The statue has been commissioned by the mayor of London and the initiative 14-18 Now, which is marking the 100th anniversary of World War I through contemporary art and performances. The sculpture is supported by the UK government’s national centenary fund. Prime Minister Theresa May spoke at the unveiling.

As a suffragist, Fawcett believed in law-abiding campaigning for women’s rights, unlike the suffragettes who took direct action in the years before World War I. Leading suffragettes Emmeline Pankhurst and her daughters Christabel and Sylvia, as well as many of their supporters, went on a hunger strike when they were jailed for acts such as smashing windows and arson. 

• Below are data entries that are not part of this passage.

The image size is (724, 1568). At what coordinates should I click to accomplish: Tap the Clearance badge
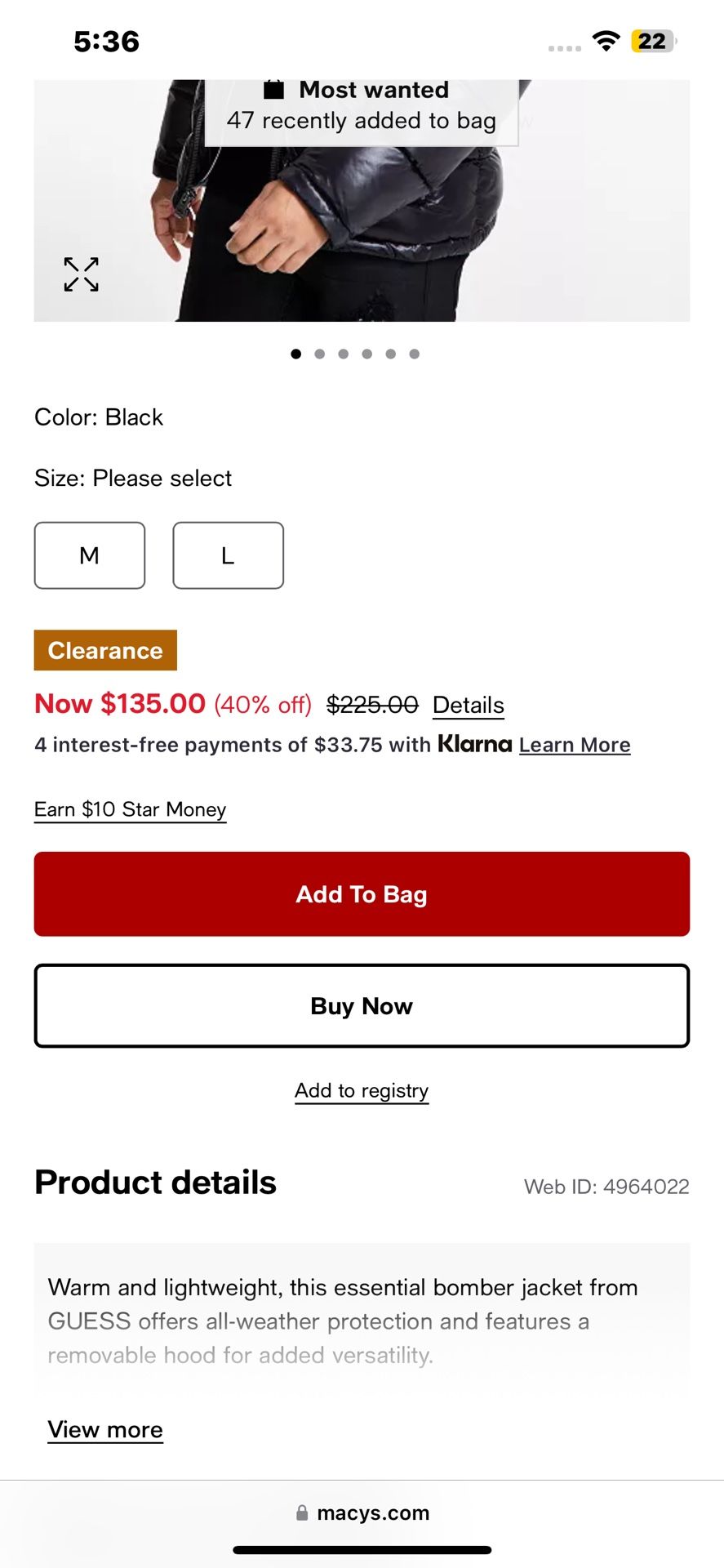[x=105, y=650]
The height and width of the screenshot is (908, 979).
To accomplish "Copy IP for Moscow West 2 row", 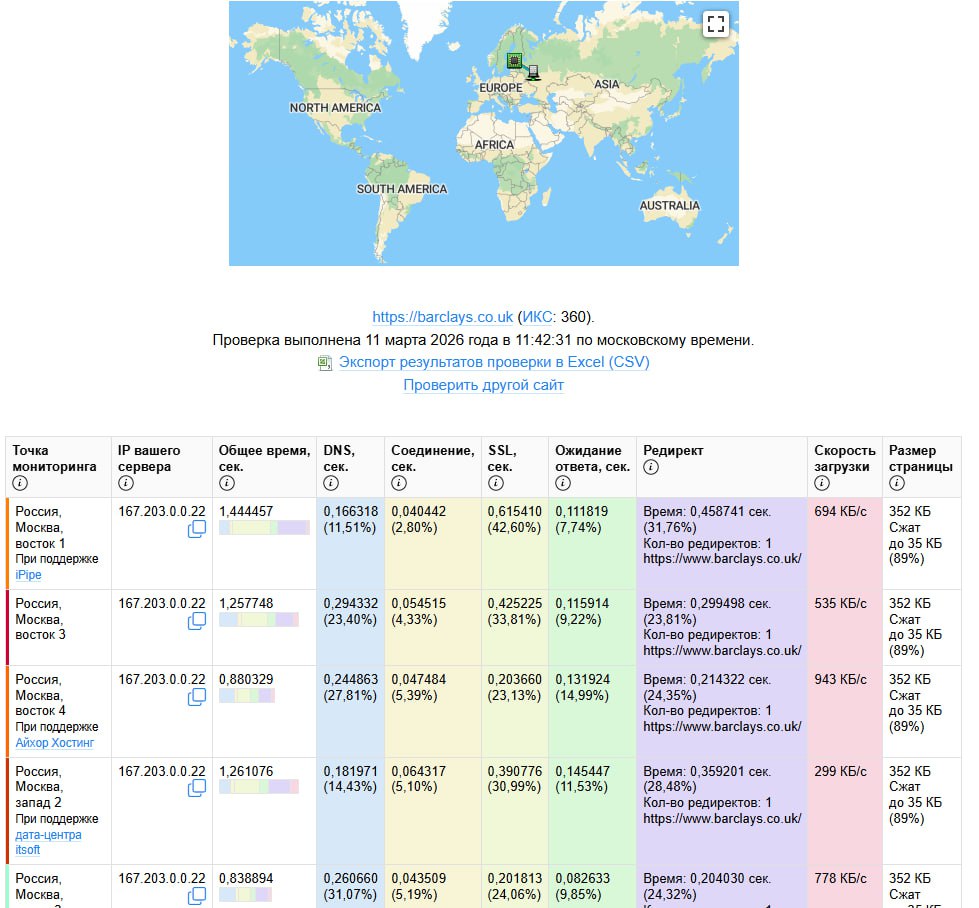I will click(197, 789).
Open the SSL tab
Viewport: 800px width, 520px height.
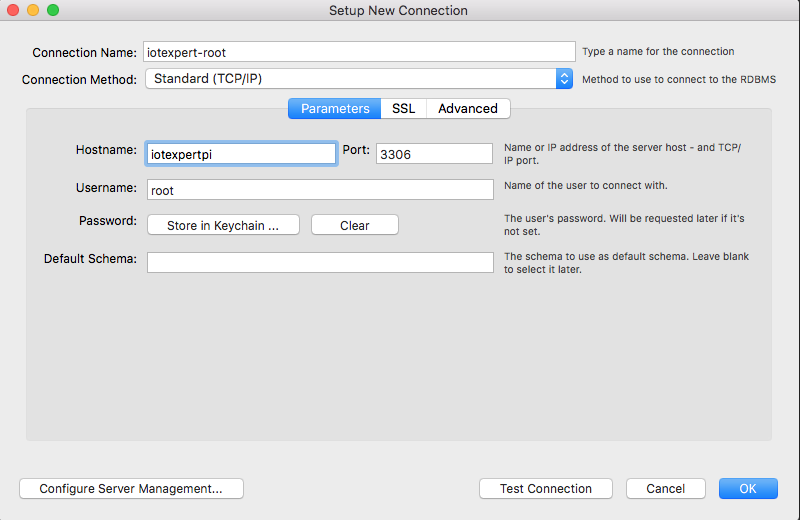coord(404,109)
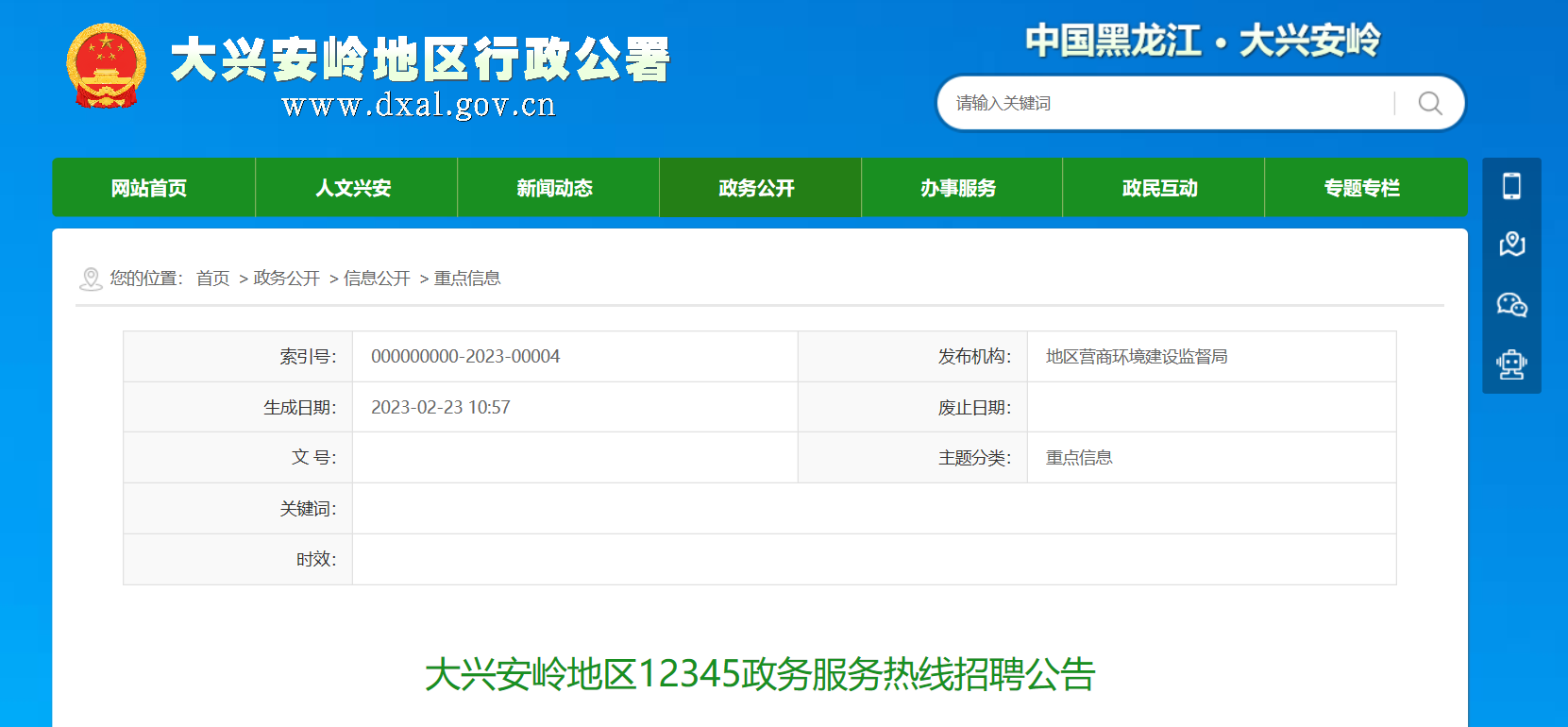Open the WeChat sidebar icon

(x=1511, y=304)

Hazel Reeves’s model of Emmeline Pankhurst memorial, Rise Up Women, copyright the artist, photograph by Nigel Kingston.

But suffragettes are getting a new public statue of their own as well. A monument to Emmeline Pankhurst by the artist Hazel Reeves is due to be unveiled in her home city of Manchester in the north of England in December. “It is great that there will be more statues of women this year,” Reeves says. “We are short of them in general.” 

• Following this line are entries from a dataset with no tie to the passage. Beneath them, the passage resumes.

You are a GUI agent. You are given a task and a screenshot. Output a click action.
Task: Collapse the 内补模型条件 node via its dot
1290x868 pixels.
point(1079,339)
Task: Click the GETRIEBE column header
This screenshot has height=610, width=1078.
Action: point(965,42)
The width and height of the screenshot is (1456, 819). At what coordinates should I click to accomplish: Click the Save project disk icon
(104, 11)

Ian Walters, Sylvia Pankhurst, courtesy of the Sylvia Pankhurst Memorial Committee.

Another statue of Emmeline Pankhurst has stood near Parliament in Victoria Gardens since 1930, with a plaque added to acknowledge Christabel in the late 1950s. But erecting a statue in London of Emmeline’s Socialist firebrand daughter, the artist Sylvia Pankhurst, has been more of a saga. It is finally due to be unveiled in Islington, north London, later this year. After a bid for government funding was rejected, advocates are now relying on crowdfunding to finance the project.

The sculpture’s designer, the late artist Ian Walters, had originally hoped that the work would stand on College Green, opposite the House of Lords and across the road from her mother and sister’s memorial. Walters also created the statue of Nelson Mandela that stands in Parliament Square—right next to Wearing’s new arrival honoring Fawcett.

There have been calls for the first woman to take up her seat as a Member of Parliament to be better honored. US-born Nancy Astor entered the House of Commons in 1919 as a Conservative MP, championed the rights of women and children. She kept her seat until 1945.

Controversially, in January Westminster Council turned down a proposal to install a statue of Margaret Thatcher, the first woman to become a UK Prime Minister, in Parliament Square. The work by Douglas Jennings would have stood near Abraham Lincoln’s memorial. Costs would have been met by private donors. Councillors blamed “monument saturation,” in and around the square and feared the sculpture might be targeted by protesters even when placed on a plinth measuring more than four metres tall. Jennings tells artnet News that the committee behind Thatcher’s statue “still have hope” that it will be erected somewhere in London, possibly not in the square.